A ressignificação do socialismo ensejado neste processo passa pela sua reafirmação como projeto de caráter desenvolvimentista (superar, sem negar o estágio de desenvolvimento do modo de produção rival, logo apreendendo o ponto mais alto daquilo que negamos – negação da negação) e essencialmente anti-imperialista. Formas lúdicas que confundem o horizonte socializante como uma utopia devem ser prontamente rejeitadas. Ao marxismo, em nome da manutenção do seu caráter universal, cabe uns rearranjos em seus conceitos basilares, entre eles os de modo de produção, formação econômico-social e na relação entre a lei do valor e a transição a uma formação econômico-social de nível superior. São ressignificações de extrema urgência em um mundo não visto pelos clássicos do materialismo histórico e cujas respostas dadas em contextos do século passado não são mais capazes de apreender a totalidade objetiva do tempo presente.
O socialismo como projeto desenvolvimentista em essência
Em grande medida a própria experiência chinesa enseja lapsos de respostas às questões que proponho. O caráter desenvolvimentista a ser advogado pelos comunistas é uma resposta tanto à velha questão sobre o socialismo ter ocorrido em países sem prévia base material quanto ao “catching-up” (emparelhamento) aos países centrais.

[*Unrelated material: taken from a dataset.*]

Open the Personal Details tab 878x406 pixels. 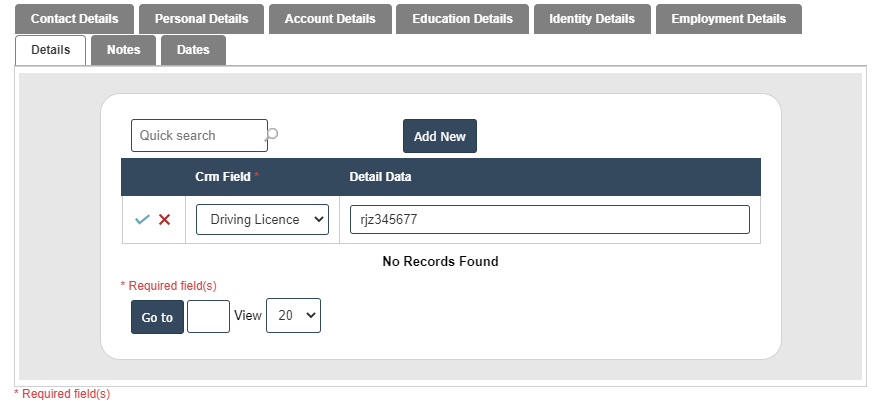pos(201,19)
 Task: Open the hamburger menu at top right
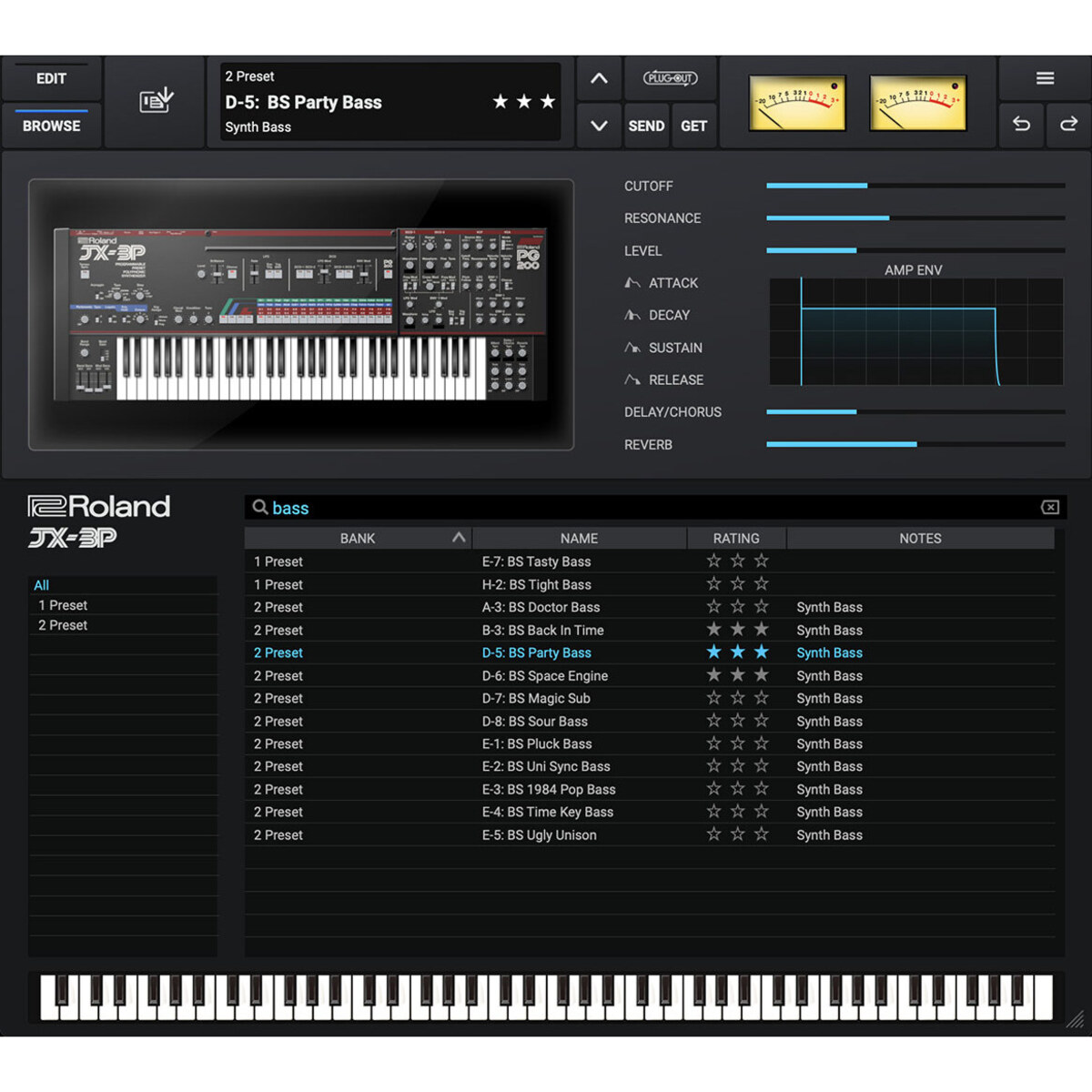click(1045, 78)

A China, e o que ocorreu à União Soviética, demonstra que ao socialismo não cabe outra alternativa a não ser a redução da desigualdade entre países da periferia e do centro do sistema. Quebrar o monopólio exercido pelos países capitalistas desenvolvidos do aparato científico e tecnológico é a principal condição ao sucesso de qualquer alternativa ao capitalismo no mundo. O contrário é a proscrição das próprias experiências.
Isso envolve a capacidade de quebra do circulo vicioso das leis das vantagens comparativas pela via de projetos nacionais com capacidade de formação de policy space à consecução de políticas fiscais, cambiais e monetárias expansionistas.

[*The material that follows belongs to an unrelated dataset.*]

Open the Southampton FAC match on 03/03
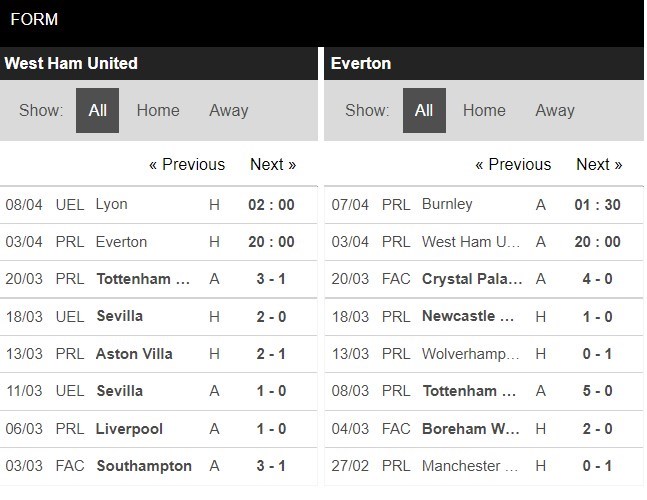This screenshot has width=647, height=500. click(159, 466)
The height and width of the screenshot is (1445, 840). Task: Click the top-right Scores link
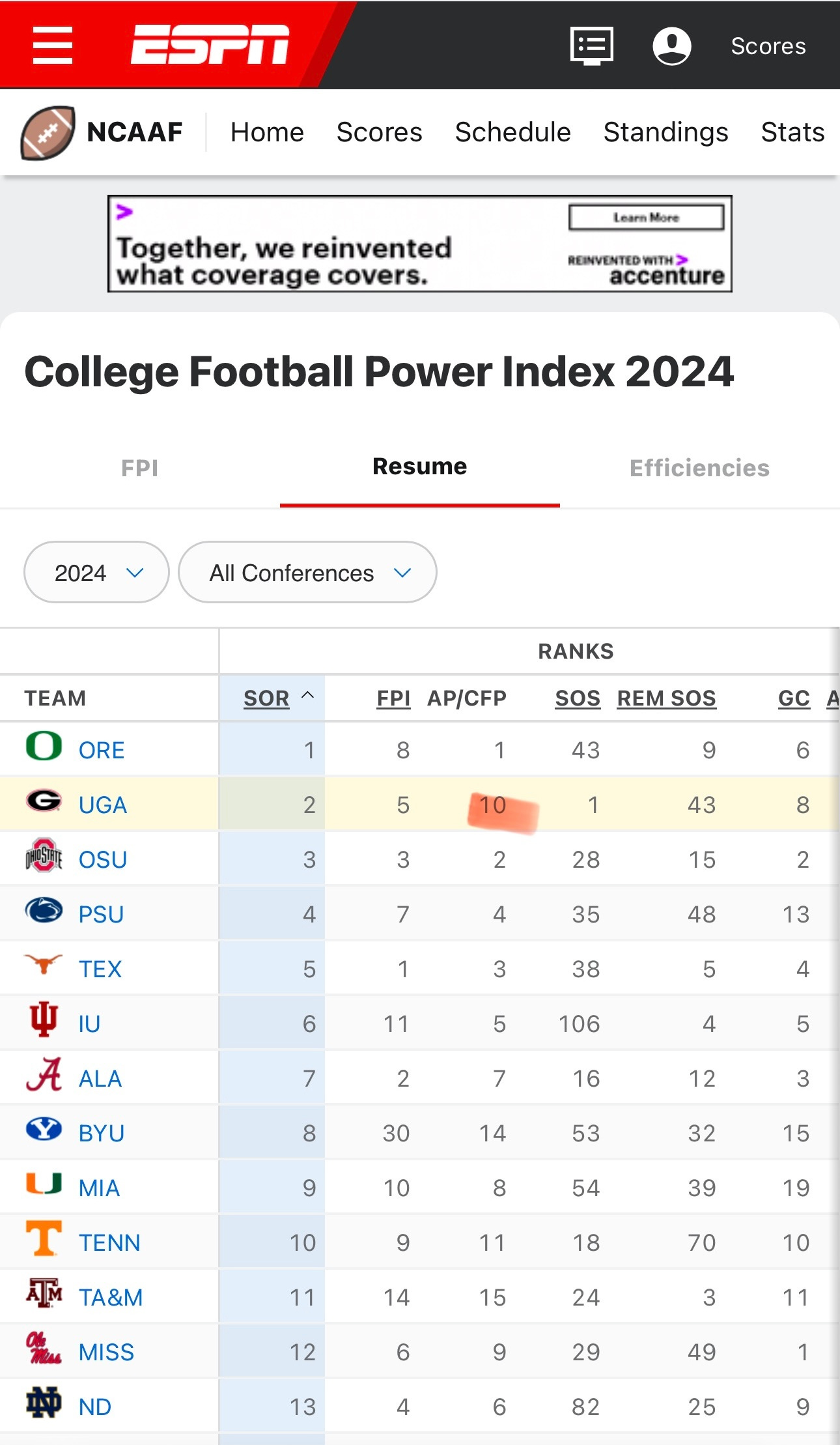(x=768, y=46)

O que ocorreu na China é interessante, pois o núcleo produtivo do país é composto por imensos conglomerados empresariais localizados nos pontos nevrálgicos da economia do país e dotados por um poderoso braço financeiro de longo prazo estatal. A atual pegada financeirizada do capitalismo não nega a natureza de seu sistema: um grande engenho de succionar mais-valia, multiplicando as fusões e aquisições empresariais. Afora esta tendência de centralização de capital estar em novo florescimento, existe o monopólio da moeda de referência internacional exercida pelo imperialismo. Este monopólio transmutou-se em na arma de destruição letal mais poderosa do mundo atual: o reenquadramento do mercado pelo Estado nos Estados Unidos pós-2009 possibilitou a reestatização da impressão do dólar e na criação de jurisprudência sobre a circulação desta moeda. O congelamento de ativos nacionais denominados em dólar – e seu profundo impacto sobre economias de países como Irã, Venezuela e Coreia do Norte – são uma péssima novidade com capacidade de ampliação do poderio financeiro imperialista. A essência do imperialismo não muda!

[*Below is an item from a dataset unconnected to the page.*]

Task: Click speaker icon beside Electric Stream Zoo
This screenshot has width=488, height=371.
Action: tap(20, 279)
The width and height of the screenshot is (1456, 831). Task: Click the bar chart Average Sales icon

O projeto socialista não prescinde de gigantes empresariais globais, de complexos sistemas financeiros e capacidade financeira para fazer frente aos novos desafios postos pela presente emersão de novos paradigmas em matéria de ciência, tecnologia e inovação. O imperialismo tem se reposicionado em vários fronts, incluindo a introdução de novas tecnologias ao seu aparato de ação. As guerras híbridas a que estão submetidos muitos países do mundo, incluído a China, é parte do desenvolvimento de formas sofisticadas de intervenção sobre a realidade. A fronteira da tecnologia pode ser intransponível caso um país não tenha capacidade de modernização de seu parque industrial e tecnológico. As reformas a que foram, desde a década de 1990, submetidas as empresas estatais chinesas de forma a se utilizarem do mercado como instrumento de desenvolvimento são uma fonte de estudos de obrigatória passagem aos comunistas interessados em grandes questões que envolvem o exercício do poder político.
Outro ponto que acredito ser fundamental e que demanda muito estudo e aprofundamento são, o que tenho chamado, de novas e superiores formas de planificação econômica que surgem na China com muita força desde o início da presente década. Ao lado do crescente poderio financeiro, garantidor de capacidade de importação de novas e novíssimas tecnologias, um Sistema Nacional de Inovação foi concebida nos últimos 15 anos com o desafio de colocar o país na ponta de grandes processos envolvendo inovações que vão desde a plataforma 5G, a formação e sistematização do Big Data e a corrida para alcançar os EUA e a Alemanha nas áreas relacionadas à Inteligência Artificial. Políticas industriais como o Made in China 2025 e os que envolvem o desenvolvimento da Inteligência Artificial não somente tem dado bons resultados, mas também rapidamente adaptados e aplicados à “economia real”.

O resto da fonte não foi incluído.